Блеснуло полное счастье для юного адъютанта и исчезло, как молния.

Через несколько дней он летел домой в деревню закутанный и обвязанный, с лицом, изрытым язвами и покрытым багровыми пятнами. И прислушивается он к звону колокольчика, в дребезжащем звоне которого так и отчеканиваются слова Петра Ивановича, с улыбкою говорившего ему на прощание: «Ну, батенька, извини, обмишулился скляницами… Поезжай домой да вылечись».

Где же во весь вечер был любимый лейб-медик граф Лесток?

Он, по обыкновению, играл в карты в отдельной комнате, проигрывал, выигрывал и в конце концов все-таки проигрался. До танцев ему было мало дела, наблюдать не стоило – он чувствовал свою силу.

XII

К Лопухинским палатам в Петербурге подходили мужчина и женщина, закутанные в дорогие меха от сорокаградусного мороза и сильного северного ветра, которыми отличались первые январские дни 1743 года. Подойдя к подъезду, женщина приостановилась и спросила товарища:

– Петя, войдешь к сестре?

– Нет, мама, у меня теперь спешное дело, – отозвался тот, отворачивая лицо от ветра и сильно переступая ногами, начинавшими зябнуть, несмотря на ходьбу.
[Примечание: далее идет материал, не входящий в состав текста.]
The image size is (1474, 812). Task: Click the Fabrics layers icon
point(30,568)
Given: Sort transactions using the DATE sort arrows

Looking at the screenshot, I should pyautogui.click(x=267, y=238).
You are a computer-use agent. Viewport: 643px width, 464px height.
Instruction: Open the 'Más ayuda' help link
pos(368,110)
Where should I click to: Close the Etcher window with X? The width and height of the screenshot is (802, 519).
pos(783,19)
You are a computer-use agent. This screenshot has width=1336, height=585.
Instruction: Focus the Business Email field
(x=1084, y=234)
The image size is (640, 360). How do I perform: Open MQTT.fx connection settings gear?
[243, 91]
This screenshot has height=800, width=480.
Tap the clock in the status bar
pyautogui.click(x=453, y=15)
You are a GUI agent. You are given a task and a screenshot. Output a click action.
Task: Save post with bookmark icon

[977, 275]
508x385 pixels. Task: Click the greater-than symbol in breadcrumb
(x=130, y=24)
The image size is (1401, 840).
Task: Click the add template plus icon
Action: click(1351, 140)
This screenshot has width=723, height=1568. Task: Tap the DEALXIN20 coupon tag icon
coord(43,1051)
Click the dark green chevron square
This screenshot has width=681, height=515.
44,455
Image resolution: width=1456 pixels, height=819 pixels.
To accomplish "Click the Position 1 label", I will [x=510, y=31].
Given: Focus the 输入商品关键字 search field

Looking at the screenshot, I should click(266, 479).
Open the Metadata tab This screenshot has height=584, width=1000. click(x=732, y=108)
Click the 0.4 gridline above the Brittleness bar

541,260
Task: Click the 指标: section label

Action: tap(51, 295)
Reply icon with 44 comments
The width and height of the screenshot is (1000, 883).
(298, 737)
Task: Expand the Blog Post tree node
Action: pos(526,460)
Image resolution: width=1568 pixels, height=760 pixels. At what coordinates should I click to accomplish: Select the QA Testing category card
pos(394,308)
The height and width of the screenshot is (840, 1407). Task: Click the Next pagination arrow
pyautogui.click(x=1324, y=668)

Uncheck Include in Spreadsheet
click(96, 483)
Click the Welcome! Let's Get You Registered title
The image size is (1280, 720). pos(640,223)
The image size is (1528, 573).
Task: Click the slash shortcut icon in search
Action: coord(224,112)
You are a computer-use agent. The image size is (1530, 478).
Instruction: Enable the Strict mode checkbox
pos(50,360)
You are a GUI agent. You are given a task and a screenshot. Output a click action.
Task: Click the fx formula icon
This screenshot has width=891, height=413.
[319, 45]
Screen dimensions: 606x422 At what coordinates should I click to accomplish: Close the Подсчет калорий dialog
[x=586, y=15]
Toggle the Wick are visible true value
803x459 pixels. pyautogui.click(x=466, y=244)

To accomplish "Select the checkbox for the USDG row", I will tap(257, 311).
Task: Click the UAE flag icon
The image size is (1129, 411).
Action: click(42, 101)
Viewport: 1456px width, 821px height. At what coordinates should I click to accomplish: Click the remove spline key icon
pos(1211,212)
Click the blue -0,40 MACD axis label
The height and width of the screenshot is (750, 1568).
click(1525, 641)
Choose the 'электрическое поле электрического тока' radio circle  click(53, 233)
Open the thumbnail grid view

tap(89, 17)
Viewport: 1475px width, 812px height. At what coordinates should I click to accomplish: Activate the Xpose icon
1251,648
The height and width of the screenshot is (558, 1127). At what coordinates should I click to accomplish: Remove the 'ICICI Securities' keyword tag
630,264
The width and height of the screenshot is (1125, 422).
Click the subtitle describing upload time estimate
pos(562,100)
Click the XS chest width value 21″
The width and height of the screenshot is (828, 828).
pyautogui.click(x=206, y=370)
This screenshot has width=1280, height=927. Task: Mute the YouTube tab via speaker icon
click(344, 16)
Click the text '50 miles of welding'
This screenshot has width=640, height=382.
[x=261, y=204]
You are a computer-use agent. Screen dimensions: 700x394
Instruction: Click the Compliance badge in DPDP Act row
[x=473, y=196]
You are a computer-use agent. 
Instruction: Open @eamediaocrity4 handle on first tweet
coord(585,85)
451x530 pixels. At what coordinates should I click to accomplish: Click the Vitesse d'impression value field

Мужчина пошел дальше, но, не успев пройти несколько шагов, обернулся и крикнул матери:

– Передайте сестре, что в этом году будет смена караульного офицера в Соликамске!

Женщина что-то проворчала, а потом, подойдя к двери, стукнула в нее медным молотком, висевшим тут же на медной цепочке. На этот стук, глухо раздавшийся в широких сенях, послышались торопливые шаги, а потом скрип ключей.

– Ах, матушка-барыня, Матрена Ивановна, изволили пожаловать! – приветствовал, отвешивая низкие поклоны, седой камердинер, широко растворяя сенные двери и почтительно давая дорогу.

– Здорова Наташа, Карпыч? – спросила Матрена Ивановна, не отвечая на поклоны и торопясь войти в теплые комнаты.